REQUIRED TASK -> Copy the rows below word for word, starting at the line that contains "Bookmark this page with star icon" and ending after the line that contains "Looking at the screenshot, I should [x=584, y=211].".

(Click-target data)
○ ○ ○ ○
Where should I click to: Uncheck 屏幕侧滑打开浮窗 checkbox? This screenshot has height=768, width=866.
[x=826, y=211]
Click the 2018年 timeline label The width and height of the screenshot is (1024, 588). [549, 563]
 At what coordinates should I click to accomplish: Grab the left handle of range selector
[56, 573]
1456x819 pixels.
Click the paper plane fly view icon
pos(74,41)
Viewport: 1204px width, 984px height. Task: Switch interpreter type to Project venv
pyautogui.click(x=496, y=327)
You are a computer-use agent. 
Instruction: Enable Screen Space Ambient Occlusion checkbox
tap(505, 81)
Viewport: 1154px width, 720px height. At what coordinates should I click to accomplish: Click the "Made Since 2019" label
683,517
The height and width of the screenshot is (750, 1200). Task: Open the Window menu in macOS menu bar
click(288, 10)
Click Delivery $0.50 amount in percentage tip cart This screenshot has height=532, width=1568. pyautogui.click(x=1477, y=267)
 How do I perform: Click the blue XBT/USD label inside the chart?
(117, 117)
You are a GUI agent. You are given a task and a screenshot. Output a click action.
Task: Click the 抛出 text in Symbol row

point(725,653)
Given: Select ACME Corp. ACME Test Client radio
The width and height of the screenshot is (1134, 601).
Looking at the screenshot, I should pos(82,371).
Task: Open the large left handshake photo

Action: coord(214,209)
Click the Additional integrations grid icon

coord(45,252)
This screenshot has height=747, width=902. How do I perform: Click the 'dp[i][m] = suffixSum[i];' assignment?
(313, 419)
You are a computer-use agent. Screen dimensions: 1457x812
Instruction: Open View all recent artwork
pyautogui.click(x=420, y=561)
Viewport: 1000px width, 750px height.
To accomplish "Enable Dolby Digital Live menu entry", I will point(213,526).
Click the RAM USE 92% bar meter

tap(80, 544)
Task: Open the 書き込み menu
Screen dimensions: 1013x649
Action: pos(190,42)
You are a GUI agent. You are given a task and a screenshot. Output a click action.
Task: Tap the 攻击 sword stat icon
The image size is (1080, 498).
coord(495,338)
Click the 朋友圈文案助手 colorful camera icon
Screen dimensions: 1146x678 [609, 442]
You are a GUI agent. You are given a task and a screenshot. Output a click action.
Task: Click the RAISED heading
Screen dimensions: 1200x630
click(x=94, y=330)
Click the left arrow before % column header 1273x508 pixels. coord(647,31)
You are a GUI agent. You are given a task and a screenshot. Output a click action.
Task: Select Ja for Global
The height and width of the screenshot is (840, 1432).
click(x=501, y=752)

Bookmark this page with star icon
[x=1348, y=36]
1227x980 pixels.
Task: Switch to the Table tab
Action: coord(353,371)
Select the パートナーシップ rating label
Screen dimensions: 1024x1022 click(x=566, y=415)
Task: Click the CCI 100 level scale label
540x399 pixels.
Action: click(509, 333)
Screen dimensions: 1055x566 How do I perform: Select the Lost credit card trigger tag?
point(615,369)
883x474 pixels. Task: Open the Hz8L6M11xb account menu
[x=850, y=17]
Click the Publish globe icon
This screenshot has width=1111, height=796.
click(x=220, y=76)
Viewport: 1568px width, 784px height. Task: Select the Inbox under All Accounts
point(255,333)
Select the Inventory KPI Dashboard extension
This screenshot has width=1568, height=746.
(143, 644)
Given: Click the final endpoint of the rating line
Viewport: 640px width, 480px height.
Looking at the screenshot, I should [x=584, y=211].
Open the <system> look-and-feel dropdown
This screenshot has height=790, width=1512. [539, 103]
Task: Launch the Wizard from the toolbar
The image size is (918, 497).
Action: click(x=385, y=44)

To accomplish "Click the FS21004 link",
○ ○ ○ ○
RESULT FOR THIS EXERCISE ->
Bookmark this page with star icon
[x=1348, y=36]
1227x980 pixels.
Task: Switch to the Table tab
Action: coord(353,371)
Select the パートナーシップ rating label
Screen dimensions: 1024x1022 click(x=566, y=415)
Task: Click the CCI 100 level scale label
540x399 pixels.
Action: click(509, 333)
Screen dimensions: 1055x566 How do I perform: Select the Lost credit card trigger tag?
point(615,369)
883x474 pixels. Task: Open the Hz8L6M11xb account menu
[x=850, y=17]
Click the Publish globe icon
This screenshot has width=1111, height=796.
click(x=220, y=76)
Viewport: 1568px width, 784px height. Task: Select the Inbox under All Accounts
point(255,333)
Select the Inventory KPI Dashboard extension
This screenshot has width=1568, height=746.
(143, 644)
Given: Click the final endpoint of the rating line
Viewport: 640px width, 480px height.
Looking at the screenshot, I should [x=584, y=211].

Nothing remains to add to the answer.